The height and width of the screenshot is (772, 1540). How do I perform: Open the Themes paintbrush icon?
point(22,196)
-----
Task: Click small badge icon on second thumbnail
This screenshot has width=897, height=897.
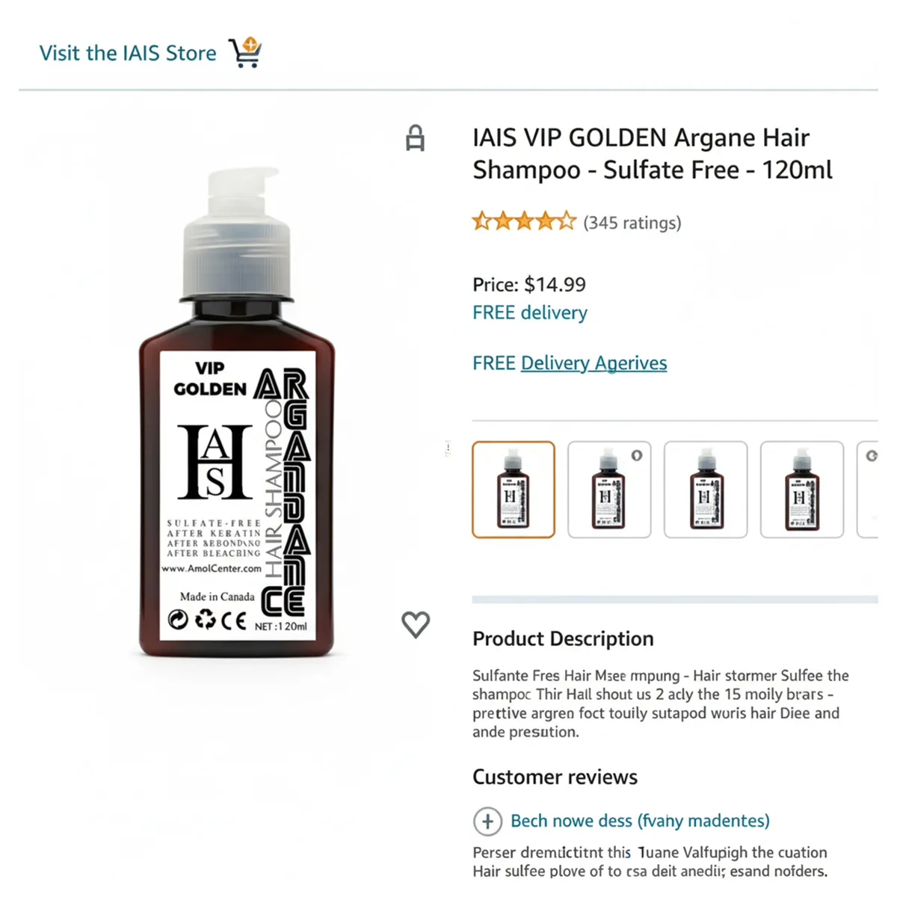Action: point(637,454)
-----
• [Exercise task]: Write out the material word for word, starting with the line that contains "The height and" and going on through the line that contains "point(22,196)", both of those lines included.

• [Final result]:
The height and width of the screenshot is (772, 1540). How do I perform: Open the Themes paintbrush icon?
point(22,196)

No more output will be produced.